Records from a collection
• • • • • • •

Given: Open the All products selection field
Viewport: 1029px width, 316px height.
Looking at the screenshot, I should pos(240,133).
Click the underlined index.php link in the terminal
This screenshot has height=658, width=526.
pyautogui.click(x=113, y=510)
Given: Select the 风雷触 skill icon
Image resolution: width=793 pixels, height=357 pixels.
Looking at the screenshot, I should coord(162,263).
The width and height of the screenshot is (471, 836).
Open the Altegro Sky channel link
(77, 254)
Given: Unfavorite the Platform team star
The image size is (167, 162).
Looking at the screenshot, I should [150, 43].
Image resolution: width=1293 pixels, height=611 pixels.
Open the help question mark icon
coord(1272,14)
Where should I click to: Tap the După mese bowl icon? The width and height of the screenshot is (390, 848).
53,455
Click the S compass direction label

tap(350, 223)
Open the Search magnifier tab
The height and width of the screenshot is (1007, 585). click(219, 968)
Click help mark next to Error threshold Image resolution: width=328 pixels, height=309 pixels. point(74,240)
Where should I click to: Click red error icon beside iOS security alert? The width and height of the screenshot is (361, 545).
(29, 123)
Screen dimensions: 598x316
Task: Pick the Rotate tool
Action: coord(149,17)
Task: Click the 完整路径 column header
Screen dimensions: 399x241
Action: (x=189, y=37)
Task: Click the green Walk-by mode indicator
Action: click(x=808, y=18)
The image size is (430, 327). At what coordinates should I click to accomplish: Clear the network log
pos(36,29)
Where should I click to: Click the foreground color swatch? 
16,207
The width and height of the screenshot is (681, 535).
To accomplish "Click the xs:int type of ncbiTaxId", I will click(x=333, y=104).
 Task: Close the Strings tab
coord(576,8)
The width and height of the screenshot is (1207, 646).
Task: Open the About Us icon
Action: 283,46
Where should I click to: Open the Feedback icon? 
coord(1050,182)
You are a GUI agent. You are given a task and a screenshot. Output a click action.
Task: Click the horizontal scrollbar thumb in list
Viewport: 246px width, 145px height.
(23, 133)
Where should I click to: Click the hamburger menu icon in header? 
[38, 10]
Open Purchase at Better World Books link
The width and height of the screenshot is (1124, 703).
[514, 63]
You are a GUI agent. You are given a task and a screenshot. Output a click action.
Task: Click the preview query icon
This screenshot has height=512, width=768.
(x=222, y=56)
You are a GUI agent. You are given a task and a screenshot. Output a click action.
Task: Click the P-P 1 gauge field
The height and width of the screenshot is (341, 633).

• • • • • • •

Problem to solve. An exact copy of the lines above between the line holding "Open the help question mark icon" and the line holding "The width and height of the screenshot is (681, 535).", inclusive, is the whole answer.

Reply.
Open the help question mark icon
coord(1272,14)
Where should I click to: Tap the După mese bowl icon? The width and height of the screenshot is (390, 848).
53,455
Click the S compass direction label

tap(350, 223)
Open the Search magnifier tab
The height and width of the screenshot is (1007, 585). click(219, 968)
Click help mark next to Error threshold Image resolution: width=328 pixels, height=309 pixels. point(74,240)
Where should I click to: Click red error icon beside iOS security alert? The width and height of the screenshot is (361, 545).
(29, 123)
Screen dimensions: 598x316
Task: Pick the Rotate tool
Action: coord(149,17)
Task: Click the 完整路径 column header
Screen dimensions: 399x241
Action: (x=189, y=37)
Task: Click the green Walk-by mode indicator
Action: click(x=808, y=18)
The image size is (430, 327). At what coordinates should I click to accomplish: Clear the network log
pos(36,29)
Where should I click to: Click the foreground color swatch? 
16,207
The width and height of the screenshot is (681, 535).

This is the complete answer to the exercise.